Una donna è sotto gli occhi di tutti: così bella d’essersi sottratta più volte ai pretendenti innamorati, così fedele d’essere stata sottoposta a terribili torture. Il giudice delle indagini minacciò di darla in pasto alla gente-belva se lei non fosse ritornata sui suoi passi. Stette in piedi, resistette: fu condannata a morte. Toccò ad un soldato, Basilide, accompagnarla al patibolo: nel percorso la difese dagli insulti della plebaglia grossolana, la protesse allontanando gli idioti. Lei glielo promise: “Mi ricorderò di te, buon-uomo!” Cosparsa di pece dalla testa ai piedi, la incendiarono. Passarono pochissimi giorni e anche Basilide scelse da quale parte stare: professò dinnanzi al giudice d’esser diventato cristiano. Sbattuto in prigione, ricevette il battesimo: il giorno successivo fu decapitato. Potamiena, questo il nome della donna, gli era apparsa in sogno: “Ti prego, guarda di non mollare: sto combattendo io per te!” Le promesse, se son tali, vanno mantenute.
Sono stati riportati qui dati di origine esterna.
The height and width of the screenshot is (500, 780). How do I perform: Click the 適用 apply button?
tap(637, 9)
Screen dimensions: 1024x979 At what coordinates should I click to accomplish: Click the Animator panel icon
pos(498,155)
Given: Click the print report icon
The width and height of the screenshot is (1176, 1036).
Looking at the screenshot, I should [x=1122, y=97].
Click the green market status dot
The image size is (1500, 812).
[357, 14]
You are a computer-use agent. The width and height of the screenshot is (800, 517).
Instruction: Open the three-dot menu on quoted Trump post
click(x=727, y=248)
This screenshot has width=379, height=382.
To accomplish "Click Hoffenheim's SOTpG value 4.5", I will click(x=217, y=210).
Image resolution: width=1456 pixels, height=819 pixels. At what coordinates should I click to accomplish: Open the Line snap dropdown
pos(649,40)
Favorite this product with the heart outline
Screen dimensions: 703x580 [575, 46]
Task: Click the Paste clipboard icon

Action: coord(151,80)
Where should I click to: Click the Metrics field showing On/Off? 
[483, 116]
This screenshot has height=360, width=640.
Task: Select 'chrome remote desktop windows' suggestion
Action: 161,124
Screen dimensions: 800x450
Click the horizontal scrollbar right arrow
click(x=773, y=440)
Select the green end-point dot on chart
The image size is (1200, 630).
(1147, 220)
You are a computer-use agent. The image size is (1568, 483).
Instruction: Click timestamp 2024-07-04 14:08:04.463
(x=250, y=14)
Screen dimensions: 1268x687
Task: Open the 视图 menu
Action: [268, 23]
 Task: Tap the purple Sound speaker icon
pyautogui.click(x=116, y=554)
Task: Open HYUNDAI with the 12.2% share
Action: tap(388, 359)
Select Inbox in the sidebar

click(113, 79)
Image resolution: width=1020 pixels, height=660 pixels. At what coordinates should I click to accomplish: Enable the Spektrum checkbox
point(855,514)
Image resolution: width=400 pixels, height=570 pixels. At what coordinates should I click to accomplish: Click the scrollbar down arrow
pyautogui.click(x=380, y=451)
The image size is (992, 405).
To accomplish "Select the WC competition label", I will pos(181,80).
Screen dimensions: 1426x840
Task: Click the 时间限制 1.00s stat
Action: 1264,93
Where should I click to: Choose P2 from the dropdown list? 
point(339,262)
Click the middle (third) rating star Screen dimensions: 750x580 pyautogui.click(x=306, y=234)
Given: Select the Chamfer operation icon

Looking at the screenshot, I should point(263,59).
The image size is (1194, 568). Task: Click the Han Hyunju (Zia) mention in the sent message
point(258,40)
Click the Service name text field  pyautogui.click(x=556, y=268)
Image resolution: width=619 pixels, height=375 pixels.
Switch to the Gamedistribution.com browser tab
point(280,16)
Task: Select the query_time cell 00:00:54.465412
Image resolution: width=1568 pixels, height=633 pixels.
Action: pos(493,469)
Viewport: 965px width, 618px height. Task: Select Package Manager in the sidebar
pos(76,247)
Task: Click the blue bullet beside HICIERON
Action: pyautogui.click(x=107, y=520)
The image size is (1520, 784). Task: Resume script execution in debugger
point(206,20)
Basilide, oggi, è santo-patrono: è l’angelo custode degli agenti di custodia, il corpo della Polizia Penitenziaria. L’altro giorno, in una delle chiese più belle di Padova, han fatto festa a san Basilide: basco in testa, divisa addosso, l’orgoglio d’esser tali. La loro terra-promessa son le patrie galere: gli scantinati della città, i bassifondi dimenticati, il parcheggio statale senza più illuminazione. In servizio stazionano come sentinelle nel campo di battaglia: «Despondere spem munus nostrum» (“Garantire la speranza è la nostra missione”) recita il loro motto. E’ la loro identità, quella che pochi conoscono. Più che di oreficeria son tutti gente di miniera questi uomini e donne: a tutti piace l’eleganza dell’oro lavorato, ma se il minatore non scende sotto-terra a recuperare la pepita, nessun orefice potrà lavorare la materia dorata. Così è di loro, la cui delicata missione a pochissimi è conosciuta. Perchè, al tempo della pubblicità, altri si attribuiranno i meriti di una rieducazione riuscita, o per lo meno tentata: senza loro, però, nessuna azione è mai possibile dentro il bailamme confuso d’una galera sovrafollata. Di confusione.
In servizio è tutta gente dalla scorza dura, il sorriso misurato, il piglio di chi sta sull’attenti: garantire la sicurezza è il loro lavoro. Tolta la divisa, però, è tutta gente simile a me: impastati di gloria e miseria, di verità e titubanze, di sogni e paure. Durante la messa li ho sentiti pronunciare parole inaspettate: «O Vergine Maria, Madre di Dio ispiraci sentimenti di misericordia verso coloro che soffrono la detenzione – è “Preghiera a san Basilide” – in modo che siano in noi conciliati la necessità del dovere e il sentimento fraterno». Il dovere e il sentimento: mica è cosa da poco per chi, nel quotidiano trabattare, staziona tra il bene e il male, il senno e la follia, speranza e disperazione. Gente di pace, in stagioni di guerra.
Chiudono i cancelli a chiave, accompagnano i detenuti di galera in galera, tengono in ordine lo sgabuzzino della città ch’è la galera. Li guardo all’opera, mi torna alla mente Esopo: «E’ facile essere coraggiosi a distanza di sicurezza».